Can you write out every line from the start of the records below through the line containing "Given: Click the Rwby Season 9 title", leaving out any pictures?

Dataset records
>>>

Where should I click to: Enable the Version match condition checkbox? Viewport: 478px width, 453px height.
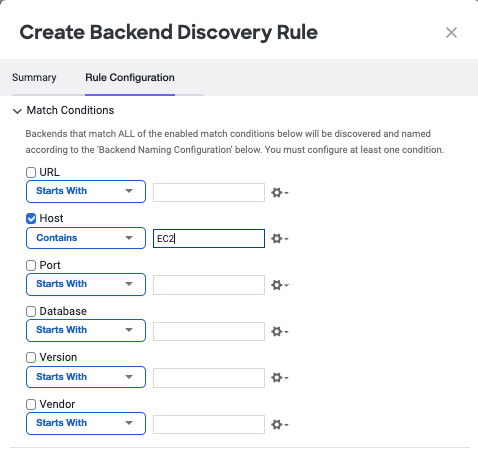(x=31, y=358)
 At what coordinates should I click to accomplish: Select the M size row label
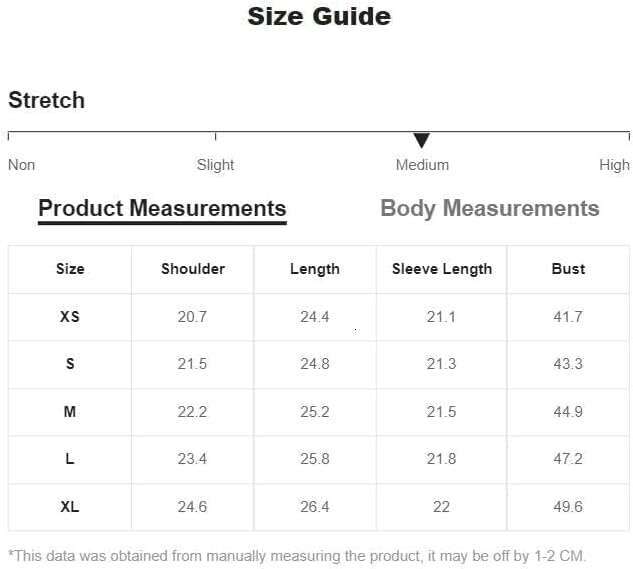(70, 412)
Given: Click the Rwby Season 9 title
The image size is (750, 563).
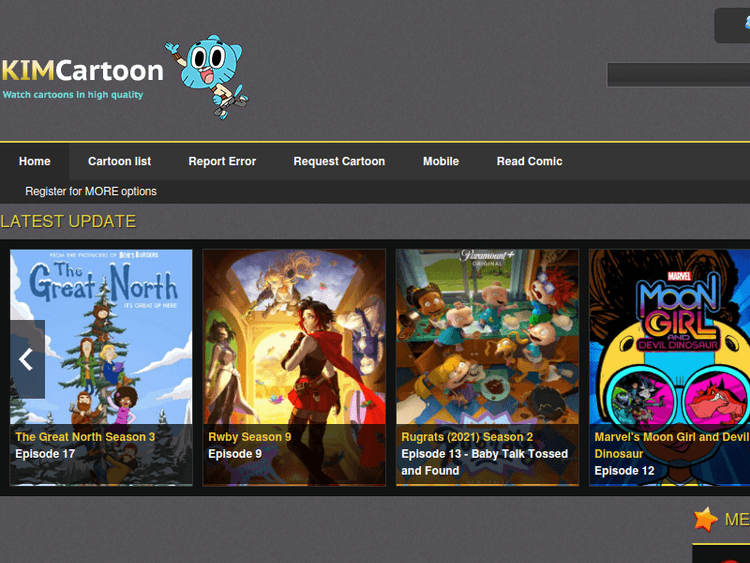Looking at the screenshot, I should pyautogui.click(x=250, y=437).

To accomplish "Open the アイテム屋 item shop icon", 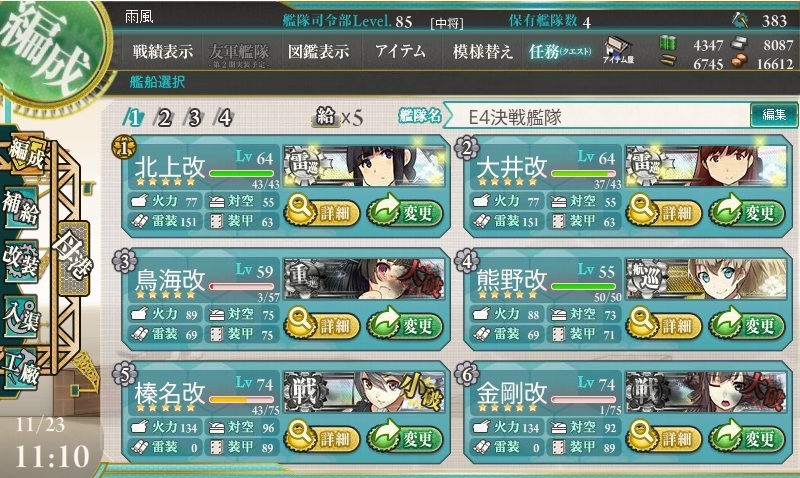I will click(618, 51).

<<<

◆ COMPLETED EXERCISE ◆
Where should I click to: Enable the Version match condition checkbox? Viewport: 478px width, 453px height.
(x=31, y=358)
 At what coordinates should I click to accomplish: Select the M size row label
(70, 412)
Given: Click the Rwby Season 9 title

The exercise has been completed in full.